Mujeres-revolución, mujeres-pasión, mujeres-niñas, mujeres-dominantes o mujeres-esclavas; pero siempre mujeres convertidas, por la locura masculina, en símbolos, en mitos, en principios que nos alucinan y nos impiden alcanzar a la mujer persona. La mitología masculina las ha obligado a ser flacas o gordas, morenas o rubias, débiles o fuertes, lujuriosas o tímidas, lánguidas o ardientes.
La doble moral, los misticismos, las pasiones a las que pretendemos encadenarlas han dañado las relaciones hombre-mujer; es decir, todo el entramado social. Pero las mujeres ya no quieren jugar este juego perverso: no quieren ser, antes que nada, madres, lolitas, amantes. Quieren ser individuos y lo van a revolucionar todo, y más decididamente al darse cuenta que los hombres no somos sinceros cuando nos manifestamos a favor del cambio. La mayoría de los hombres de hoy seguimos amando con ideas del siglo doce. Soñamos con un amor “tan apasionado”, que en él las dos personas involucradas no sean sino una. “Dos ríos en un cauce”, como dice la canción.Las mujeres no sólo han dejado de creer en este sueño; tampoco quieren que sea posible. Porque, desde luego, la personalidad que se anula en esta simbiosis, es la femenina; este supuesto “sueño de amor” ha sido el pretexto para, chantajeándolas sentimentalmente, volverlas ornamento, enviarlas “al infierno del no ser”.

▶ CONSIGNAS:
a) Responde, a partir del texto sobre las mujeres y la mitología masculina, estas preguntas:
(i) ¿Con ideas de qué siglo sigue amando la mayoría de los hombres de hoy?
(ii) ¿Qué tres cosas ya no quieren ser las mujeres antes que nada?
(iii) ¿Qué frase de una canción se cita?
b) Prosigue el texto sobre las mujeres y la mitología masculina desde su última oración.

▶ MUESTRA DE DATOS:
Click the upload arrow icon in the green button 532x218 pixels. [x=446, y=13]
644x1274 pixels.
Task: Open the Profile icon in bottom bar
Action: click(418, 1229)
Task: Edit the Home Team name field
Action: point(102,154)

▶ RESULTADOS:
a)
(i) Con ideas del siglo doce.
(ii) Madres, lolitas y amantes.
(iii) "Dos ríos en un cauce".

b)
“Pero no hay por qué desesperar” –nos dice Rosario Castellanos-. Cada día una mujer –o muchas mujeres- (¿quién puede saberlo puesto que lo que ocurre, ocurre en el anonimato, en la falta de ostentación, en la modestia?) gana una batalla para la adquisición y conservación de su personalidad. “Una batalla que, para ser ganada, requiere no sólo lucidez de la inteligencia, determinación en el carácter, temple moral, que son palabras mayores, sino también otros expedientes como la astucia y, sobre todo, la constancia”.
Lucidez de la inteligencia, determinación de carácter, temple moral y aun astucia y constancia son virtudes que Rosario Castellanos poseyó –virtudes que hay que amalgamar y poner en juego para transitar de cosa a persona- y que la hicieron fecunda, creativa, poderosa, enriquecedora. Diría que Rosario Castellanos –y esto nos queda claro al revisar los volúmenes de “Mujer de palabras, artículos rescatados de Rosario Castellanos”, compilación, introducción y notas de Andrea Reyes, editado por Conaculta en la colección “Lecturas mexicanas”- adelantó la friolera de más o menos 30 años, nuestra agenda política democrática: impulsar lo que hoy llamamos políticas de identidad (mujeres, grupos étnicos, respeto a las diferencias, etcétera); fomentar la solidaridad social, la defensa del Estado laico, el ambientalismo, la equidad económica, la instrucción pública y otros temas.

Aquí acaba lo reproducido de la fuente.